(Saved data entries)
□ □ □ □ □ □ □

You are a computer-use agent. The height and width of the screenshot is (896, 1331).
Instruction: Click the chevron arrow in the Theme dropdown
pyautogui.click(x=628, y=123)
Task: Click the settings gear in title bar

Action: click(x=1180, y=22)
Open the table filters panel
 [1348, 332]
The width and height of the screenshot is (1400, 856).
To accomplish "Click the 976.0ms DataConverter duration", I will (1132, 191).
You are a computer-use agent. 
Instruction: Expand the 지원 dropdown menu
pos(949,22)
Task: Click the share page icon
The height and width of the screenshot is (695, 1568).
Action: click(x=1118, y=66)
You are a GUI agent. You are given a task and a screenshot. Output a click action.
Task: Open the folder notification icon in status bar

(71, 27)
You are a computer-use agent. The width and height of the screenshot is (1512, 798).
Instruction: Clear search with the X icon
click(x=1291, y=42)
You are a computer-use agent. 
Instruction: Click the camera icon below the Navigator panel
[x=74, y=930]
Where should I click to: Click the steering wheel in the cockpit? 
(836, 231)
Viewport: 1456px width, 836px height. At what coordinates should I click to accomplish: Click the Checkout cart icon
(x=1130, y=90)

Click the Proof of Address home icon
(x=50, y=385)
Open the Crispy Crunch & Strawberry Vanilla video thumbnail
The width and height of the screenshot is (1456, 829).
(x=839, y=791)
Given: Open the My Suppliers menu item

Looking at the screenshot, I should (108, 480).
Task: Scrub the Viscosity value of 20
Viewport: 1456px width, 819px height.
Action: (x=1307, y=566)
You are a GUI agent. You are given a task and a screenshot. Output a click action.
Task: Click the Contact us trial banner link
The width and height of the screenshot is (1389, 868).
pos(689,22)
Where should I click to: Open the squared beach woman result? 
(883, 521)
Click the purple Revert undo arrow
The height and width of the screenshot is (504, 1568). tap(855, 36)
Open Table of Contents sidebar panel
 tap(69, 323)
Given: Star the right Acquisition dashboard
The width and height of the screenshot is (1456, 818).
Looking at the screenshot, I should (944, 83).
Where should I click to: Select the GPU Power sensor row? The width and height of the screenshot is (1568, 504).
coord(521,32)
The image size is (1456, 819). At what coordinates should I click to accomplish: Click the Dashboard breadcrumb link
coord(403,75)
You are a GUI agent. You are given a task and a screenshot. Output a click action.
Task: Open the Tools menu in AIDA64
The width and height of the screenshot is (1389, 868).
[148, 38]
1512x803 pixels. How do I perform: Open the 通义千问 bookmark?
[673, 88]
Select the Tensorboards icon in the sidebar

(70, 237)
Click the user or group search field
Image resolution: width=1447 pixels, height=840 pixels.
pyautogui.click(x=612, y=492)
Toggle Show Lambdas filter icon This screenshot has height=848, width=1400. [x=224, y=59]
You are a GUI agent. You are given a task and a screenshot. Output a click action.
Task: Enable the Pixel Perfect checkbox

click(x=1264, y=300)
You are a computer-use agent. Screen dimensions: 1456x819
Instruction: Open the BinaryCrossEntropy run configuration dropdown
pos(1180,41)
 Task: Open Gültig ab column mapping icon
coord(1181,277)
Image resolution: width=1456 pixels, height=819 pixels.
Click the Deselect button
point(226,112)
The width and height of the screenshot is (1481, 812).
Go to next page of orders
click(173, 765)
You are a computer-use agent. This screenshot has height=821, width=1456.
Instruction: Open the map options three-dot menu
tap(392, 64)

□ □ □ □ □ □ □

> **YOUR TASK**
Beginning at the line with "Where should I click to: Open" and ending at the line with "Click the user or group search field", reproduce each line of the data above exactly, and add no other lines.

> **ANSWER TO THE EXERCISE**
Where should I click to: Open the squared beach woman result? 
(883, 521)
Click the purple Revert undo arrow
The height and width of the screenshot is (504, 1568). tap(855, 36)
Open Table of Contents sidebar panel
 tap(69, 323)
Given: Star the right Acquisition dashboard
The width and height of the screenshot is (1456, 818).
Looking at the screenshot, I should (944, 83).
Where should I click to: Select the GPU Power sensor row? The width and height of the screenshot is (1568, 504).
coord(521,32)
The image size is (1456, 819). At what coordinates should I click to accomplish: Click the Dashboard breadcrumb link
coord(403,75)
You are a GUI agent. You are given a task and a screenshot. Output a click action.
Task: Open the Tools menu in AIDA64
The width and height of the screenshot is (1389, 868).
[148, 38]
1512x803 pixels. How do I perform: Open the 通义千问 bookmark?
[673, 88]
Select the Tensorboards icon in the sidebar

(70, 237)
Click the user or group search field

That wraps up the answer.